A nail-biting film about the bin Laden hunt

A still from ‘Zero Dark Thirty’Premium
A still from ‘Zero Dark Thirty’

A movie of minutes

Kathryn Bigelow’s grim, new procedural film is about a lonely woman. It is also about bellicose maleness and military valour. The cast of characters in her Oscar-winning feature film, The Hurt Locker, (2008) is, like Zero Dark Thirty, from the American defence forces—in the first film, a three-man explosive ordnance disposal team during the Iraq war, and in the second, a team that tracks down Osama bin Laden’s hideout in Pakistan and then shoots him.

Both are thrillers, built on the widely-perpetrated, apocalyptic post-9/11 premise that the Muslim world is The Enemy, or the insidious Other. In the new film, Bigelow does not interpret the war. The Afghan or Pakistani characters have an air of danger about them. The film is free of the obvious caricatures any Hollywood film with a terrorism angle usually gloats in, but Bigelow is merely zooming in on the procedures of this ghastly war, inadvertently celebrating the “He killed us, we’ll kill him" motto. The script has no moral edge, only an uneasy ambivalence towards the end, eloquently expressed through silences by the lead character, the CIA agent Maya (Jessica Chastain). Maya is, as she says in her self-introduction to the CIA chief, “the motherfucker who found the place" (the Abbottabad target).

Zero Dark Thirty begins with scenes of third-degree torture on detainees of the US government—all somehow connected to the al-Qaeda network. Dan (Jason Clarke) is in charge of interrogation to find leads to the man at large. The desperation about bin Laden’s whereabouts, and the futility of torture methods, is writ large on every face, American and non-American. Brutal manoeuvres and the cuss word-laden language of soldiers are routine.

Torture cells barely make it to American movies. Gavin Hood’s Rendition (2007) with Omar Metwally and Reese Witherspoon is an exception—with a soft gaze on the CIA, it focused on the pain and desolation of a wrongly detained Muslim American. Torture is largely unacknowledged in the media or in films. Bigelow shows it unflinchingly.

Maya joins the team at a stage when hopes of a breakthrough are about to be dashed. She turns the mission into a personal obsession. The character of Maya, which Chastain has portrayed with striking care for detail, never talks about her life beyond the CIA. No personal detail is revealed. She is bullish, cold and steely—a remarkably refreshing woman character coming out of a Hollywood movie. The last scene, of Maya boarding a giant, whirring aircraft in which she is the only passenger, is telling of a crushing solitude, and Maya’s malfunctioning relationship with herself and her past. The ensemble cast, including a cameo by James Gandolfini as the brusque and cynical CIA chief, is top-notch.

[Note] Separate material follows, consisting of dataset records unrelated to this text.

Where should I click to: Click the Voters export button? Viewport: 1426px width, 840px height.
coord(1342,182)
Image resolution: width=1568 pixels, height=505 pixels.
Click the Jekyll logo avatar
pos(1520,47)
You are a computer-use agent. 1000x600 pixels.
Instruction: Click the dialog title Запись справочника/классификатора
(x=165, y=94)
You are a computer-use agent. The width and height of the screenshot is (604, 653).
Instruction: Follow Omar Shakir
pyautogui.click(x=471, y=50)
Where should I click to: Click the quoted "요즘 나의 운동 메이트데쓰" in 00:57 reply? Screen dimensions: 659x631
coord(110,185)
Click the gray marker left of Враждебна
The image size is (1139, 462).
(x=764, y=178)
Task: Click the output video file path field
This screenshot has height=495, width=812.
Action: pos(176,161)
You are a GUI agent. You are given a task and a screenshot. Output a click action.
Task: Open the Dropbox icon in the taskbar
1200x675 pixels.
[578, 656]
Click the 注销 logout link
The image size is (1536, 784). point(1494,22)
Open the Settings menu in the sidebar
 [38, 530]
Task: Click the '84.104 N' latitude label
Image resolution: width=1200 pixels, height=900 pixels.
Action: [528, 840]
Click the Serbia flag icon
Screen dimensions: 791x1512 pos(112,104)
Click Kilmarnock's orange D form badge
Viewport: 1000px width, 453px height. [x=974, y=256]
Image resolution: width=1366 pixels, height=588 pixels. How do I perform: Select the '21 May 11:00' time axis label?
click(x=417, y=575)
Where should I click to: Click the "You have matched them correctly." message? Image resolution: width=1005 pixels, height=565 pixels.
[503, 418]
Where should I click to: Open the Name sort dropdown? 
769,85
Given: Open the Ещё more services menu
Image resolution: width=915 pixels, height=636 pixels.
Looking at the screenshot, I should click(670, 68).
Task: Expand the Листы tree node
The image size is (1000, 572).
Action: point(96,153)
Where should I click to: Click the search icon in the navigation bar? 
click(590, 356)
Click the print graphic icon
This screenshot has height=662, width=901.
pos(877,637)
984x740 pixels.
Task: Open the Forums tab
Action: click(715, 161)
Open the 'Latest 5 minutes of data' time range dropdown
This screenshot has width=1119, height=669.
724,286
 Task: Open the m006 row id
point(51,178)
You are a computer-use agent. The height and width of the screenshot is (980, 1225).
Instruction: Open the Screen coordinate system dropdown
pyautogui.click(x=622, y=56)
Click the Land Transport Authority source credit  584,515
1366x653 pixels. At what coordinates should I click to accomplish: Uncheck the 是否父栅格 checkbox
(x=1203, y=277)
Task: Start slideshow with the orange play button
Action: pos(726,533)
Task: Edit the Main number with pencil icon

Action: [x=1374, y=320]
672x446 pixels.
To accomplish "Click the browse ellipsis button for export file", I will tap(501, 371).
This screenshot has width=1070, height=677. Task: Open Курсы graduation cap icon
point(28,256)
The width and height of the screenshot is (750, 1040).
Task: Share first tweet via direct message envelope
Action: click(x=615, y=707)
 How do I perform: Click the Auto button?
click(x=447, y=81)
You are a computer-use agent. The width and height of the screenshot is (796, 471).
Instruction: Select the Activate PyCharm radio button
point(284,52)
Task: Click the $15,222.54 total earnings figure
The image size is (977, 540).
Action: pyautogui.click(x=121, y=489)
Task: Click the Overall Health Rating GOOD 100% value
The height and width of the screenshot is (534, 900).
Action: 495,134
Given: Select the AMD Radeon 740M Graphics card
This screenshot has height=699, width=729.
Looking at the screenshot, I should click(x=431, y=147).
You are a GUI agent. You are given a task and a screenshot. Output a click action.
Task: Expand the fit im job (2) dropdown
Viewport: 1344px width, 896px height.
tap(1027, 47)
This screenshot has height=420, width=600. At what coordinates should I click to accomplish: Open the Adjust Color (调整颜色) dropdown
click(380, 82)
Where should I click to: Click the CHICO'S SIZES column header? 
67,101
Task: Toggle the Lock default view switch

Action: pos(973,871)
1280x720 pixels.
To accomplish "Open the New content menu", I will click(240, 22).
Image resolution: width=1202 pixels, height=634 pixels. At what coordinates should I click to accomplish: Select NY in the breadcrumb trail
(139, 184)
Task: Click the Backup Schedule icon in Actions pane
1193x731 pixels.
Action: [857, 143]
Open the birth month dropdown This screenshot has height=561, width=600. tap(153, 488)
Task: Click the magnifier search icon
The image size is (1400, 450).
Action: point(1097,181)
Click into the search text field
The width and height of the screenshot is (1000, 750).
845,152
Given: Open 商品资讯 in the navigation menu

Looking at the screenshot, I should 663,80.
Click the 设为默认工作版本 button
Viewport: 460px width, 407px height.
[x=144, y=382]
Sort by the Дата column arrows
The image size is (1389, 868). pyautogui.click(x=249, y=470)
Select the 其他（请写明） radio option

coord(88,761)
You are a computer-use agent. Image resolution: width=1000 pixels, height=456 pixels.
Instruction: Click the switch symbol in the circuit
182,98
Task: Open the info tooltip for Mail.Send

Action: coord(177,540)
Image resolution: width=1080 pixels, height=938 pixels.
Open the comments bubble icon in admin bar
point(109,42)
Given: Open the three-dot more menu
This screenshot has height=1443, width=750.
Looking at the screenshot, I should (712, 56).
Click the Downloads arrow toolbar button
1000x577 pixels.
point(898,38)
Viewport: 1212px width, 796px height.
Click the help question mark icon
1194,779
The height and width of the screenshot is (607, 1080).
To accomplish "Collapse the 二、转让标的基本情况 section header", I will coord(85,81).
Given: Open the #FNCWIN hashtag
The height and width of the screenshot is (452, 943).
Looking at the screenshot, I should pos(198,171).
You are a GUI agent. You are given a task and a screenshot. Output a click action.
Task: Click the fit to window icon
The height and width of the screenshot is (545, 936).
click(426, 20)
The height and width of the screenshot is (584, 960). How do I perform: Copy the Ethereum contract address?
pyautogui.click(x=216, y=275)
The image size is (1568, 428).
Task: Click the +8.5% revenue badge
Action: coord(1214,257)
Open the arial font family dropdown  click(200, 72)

American fictional narratives about the al-Qaeda seem to have reached a ripe moment. Homeland, the enormously successful TV series, is about a woman CIA agent played by Claire Danes. She and her team face a potential al-Qaeda threat through a former agent who has returned after having been held hostage by al-Qaeda. The two extremely clever films by Bigelow can make a genre in themselves—let’s call it the desert storm thriller since they are partly set in the humid, dangerous, dusty lands of the East and tap into a desperate hatred.

In 2002, after George W. Bush’s army had invaded Afghanistan, the late American author Susan Sontag wrote an essay about war photography and its power to move the senses, and its inability to solve the arguments in our heads about the nature of the war. “This is photography as shock therapy," she wrote. Bigelow’s films can similarly shock you, and keep you on the edge of your seat. The minute procedural details cloud the capacity for moral judgement, so Zero Dark Thirty does not provoke arguments against or for war and terrorism.

Zero Dark Thirty released in theatres on Friday.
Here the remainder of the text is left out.